Tiga: Penumpang Bahtera dan Karunia

4.9K 327 63
                                    


Tempat ternyaman di dunia, selain tempatnya bersujud dan berkencan dengan Kekasihnya.
——————


Seperti sebuah kapal yang tengah berlayar—memang seharusnya demikian—dan menemukan pulau berisi harta karun. Maira tak henti-hentinya tersenyum kala mengingat penjelasan dari dokter, beberapa saat lalu. Meski, dokter itu berkata akan lebih baik jika melakukan tes. Namun, dokter itu terlihat amat yakin kala mengatakan bahwa kabar bahagia itu benar-benar datang.

Menimpanya.

Merangkulnya.

Menerbangkannya.

Kemudian, ia berharap bahwa ia akan terjatuh di awan yang berupa rangkulan. Tubuh bidang dan tangan kekar suaminya. Terasa seperti tempat ternyaman yang ada di dunia selain saat ia bersujud dan berkencan dengan Kekasihnya. Reva yang sedari tadi merangkul lengan Maira, tak kalah heboh dengan menunjukkan senyumannya setiap saat. Bahkan matanya bersinar terasa menampakkan bahwa ia manusia paling bahagia di dunia.

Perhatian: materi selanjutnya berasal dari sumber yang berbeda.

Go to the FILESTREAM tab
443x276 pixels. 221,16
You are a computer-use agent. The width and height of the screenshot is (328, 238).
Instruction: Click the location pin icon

“Selamat, Nyonya Maira, Anda tengah mengandung.”

Kalimat itu terus terngiang di kepalanya. Mulutnya terus mengucap syukur kepada Allah, ia bahkan menitikkan air mata. Bukan karena duka. Tapi karena bahagia.

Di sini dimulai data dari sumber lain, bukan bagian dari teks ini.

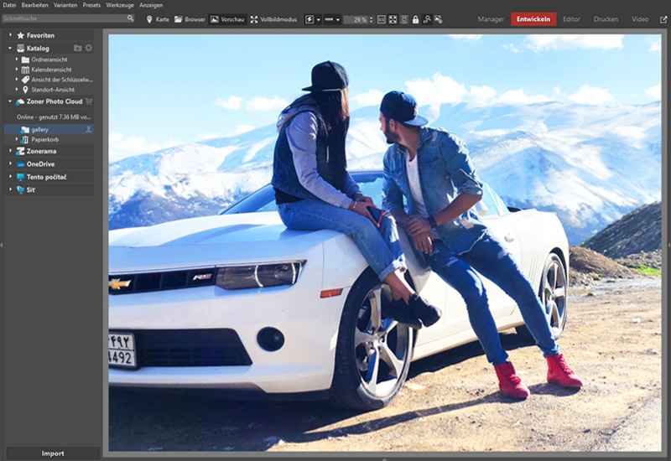Viewport: 671px width, 461px height.
Task: Click the Import button
Action: click(x=52, y=453)
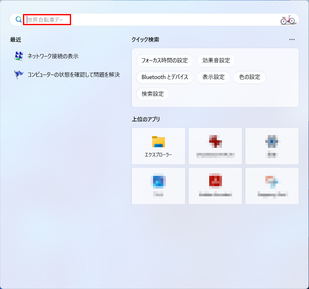This screenshot has width=309, height=289.
Task: Open the bottom-right app tile
Action: 272,186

“Kita ke kantor suami kamu, ya, Sayang?”
Maira mengangguk antusias. Kemudian, mobil keluarga Raffael itu mengantar dua wanita berbeda generasi itu ke kantor pusat sebuah perusahaan manufaktur di Cikarang. Kawasan bisnis dan bercokolnya perusahaan-perusahaan besar. Kota Jababeka. Mobil Jazz hitam itu melesat menikmati jalanan kota yang sedikit lengang, hanya sedikit.

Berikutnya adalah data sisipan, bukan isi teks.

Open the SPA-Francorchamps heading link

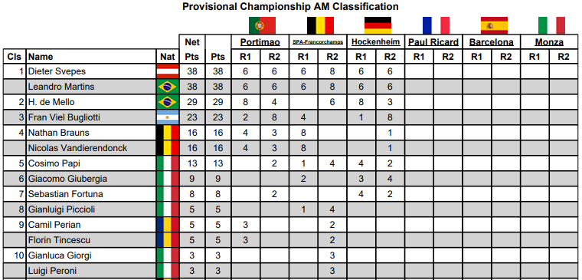[x=318, y=42]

“Apa Abi akan senang, Ma?” lirih Maira.

“Tentu saja.” Reva tertawa. “Tapi Mama khawatir.”

“Khawatir?”

“Kamu pasti masih ingat, saat dia berhasil membuat kamu tertawa nyaring pertama kali sejak sampai di Cikarang?” Maira terkekeh. Ia mengangguk-angguk, membenarkan perkataan Reva. Ingatannya menelisik kembali kejadian satu bulan pasca pernikahannya. Tiga bulan lalu.

Maira tengah membaca buku yang baru saja ia beli, meski ia sudah pernah membaca versi lainnya. Sebuah buku berisi catatan peradaban Islam yang ditulis oleh Abdul Syukur al-Azizi. Ketenangan embusan angin sore di taman belakang rumah suaminya. Hingga sebuah tepukan lembut di bahunya membuat ia memutar leher dan mendongak. Matanya beradu dengan manik hitam pria yang menyelamatkan hidupnya dari Andi, juragan kaya pengepul wanita.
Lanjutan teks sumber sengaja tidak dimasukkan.